Casi seis años. Al menos 300.000 muertos. Decenas de miles de desplazados. Miseria. Aún humea Alepo y Vladimir Putin anuncia un alto el fuego en Siria. Otro más. Probablemente tan frágil como los anteriores, ojalá que no tan efímero.

En unos días se estrena un documental de Hernán Zin que debería ver todo el mundo. Seguramente, no será así. Le darán premios en festivales independientes; elogiarán al director ítalo-argentino; adorarán la idea de contar la vida de siete niños que lograron huir del infierno aunque sus nuevas vidas no sean -ni mucho menos- las que esperaban. Pero no muchos la verán. Y no será determinante su impacto.

Si lo fuera, a continuación habría que modificar las políticas europeas sobre los refugiados; habría que abrir algunas fronteras para que nuestra conciencia pueda, al fin, descansar; habría que analizar por qué el presidente ruso -y el norteamericano- pueden decidir cuándo se detiene, se empieza o se acaba una guerra.

Habría que pensar hasta qué punto resulta razonable que Angela Merkel deba sentir dinamitada un poco más su popularidad cada vez que ocurre una tragedia como la de Berlín. Y hasta dónde se lucrarán el mensaje populista y el xenófobo de las barbaridades cometidas por locos adoctrinados con astucia y con odio.

Habría que averiguar, también, por qué España solo ha acogido a 898 de los 17.860 refugiados que pactó amparar antes del próximo septiembre: solo el 5 por ciento. Habría que analizar por qué Europa, histórica y orgullosa defensora de la libertad y de los derechos humanos, ha observado casi sin inmutarse, y lo sigue haciendo, la tragedia y el éxodo sirios.

Pero, probablemente, nada de esto ocurrirá. Para ser justos, probablemente tampoco ocurriría si se visionara masivamente el documental de Zin. O, quién sabe, tal vez sí. Porque solo el tráiler ya pone los pelos de punta. Las primeras imágenes invitan a preguntarte qué estás haciendo con tu vida, y de qué te lamentas, si hay miles y miles de personas con existencias miserables -en el mejor de los casos- ahí al lado; vidas por las que nadie, o casi nadie, hace nada, o casi nada.

Nacido en Siria retrata la vida de unos niños que han logrado fugarse del caos más perverso posible, uno que nunca debieron ver, y trasladarse a un lugar del que esperaban mucho, pero que bien poco les está ofreciendo.

Ninguno de estos siete niños forman parte, afortunadamente, de los 16.000 que han perdido la vida en la guerra, según los siniestros números del Observatorio Sirio de Derechos Humanos.

(Entradas de datos)

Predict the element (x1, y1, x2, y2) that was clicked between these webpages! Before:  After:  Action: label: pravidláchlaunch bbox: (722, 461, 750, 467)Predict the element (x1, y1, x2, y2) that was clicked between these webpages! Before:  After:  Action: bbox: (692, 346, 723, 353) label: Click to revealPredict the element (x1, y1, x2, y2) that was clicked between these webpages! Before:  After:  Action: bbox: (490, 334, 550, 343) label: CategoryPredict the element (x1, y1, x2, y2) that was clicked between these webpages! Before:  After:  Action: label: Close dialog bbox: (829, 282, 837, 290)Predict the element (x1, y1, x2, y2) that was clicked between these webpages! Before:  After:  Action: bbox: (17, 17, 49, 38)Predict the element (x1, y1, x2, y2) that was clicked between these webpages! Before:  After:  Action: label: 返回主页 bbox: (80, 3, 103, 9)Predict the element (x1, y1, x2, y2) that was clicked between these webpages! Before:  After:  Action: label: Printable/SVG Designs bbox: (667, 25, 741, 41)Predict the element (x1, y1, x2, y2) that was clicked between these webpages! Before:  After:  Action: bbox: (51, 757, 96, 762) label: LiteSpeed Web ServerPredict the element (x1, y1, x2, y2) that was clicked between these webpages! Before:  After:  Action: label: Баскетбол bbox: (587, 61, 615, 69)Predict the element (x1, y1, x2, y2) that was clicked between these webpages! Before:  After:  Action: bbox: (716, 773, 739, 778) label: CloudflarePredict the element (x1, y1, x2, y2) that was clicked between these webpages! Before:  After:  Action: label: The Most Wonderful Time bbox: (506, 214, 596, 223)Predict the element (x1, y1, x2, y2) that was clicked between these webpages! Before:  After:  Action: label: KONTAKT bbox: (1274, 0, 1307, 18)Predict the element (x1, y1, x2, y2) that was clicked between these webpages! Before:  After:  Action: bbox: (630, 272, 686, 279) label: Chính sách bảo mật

ACTIVIDAD
Transcribe sin cambios el fragmento del artículo sobre la guerra de Siria que empieza en "Nacido en Siria retrata" y termina en "les está ofreciendo.".

SOLUCIÓN PROPUESTA
Nacido en Siria retrata la vida de unos niños que han logrado fugarse del caos más perverso posible, uno que nunca debieron ver, y trasladarse a un lugar del que esperaban mucho, pero que bien poco les está ofreciendo.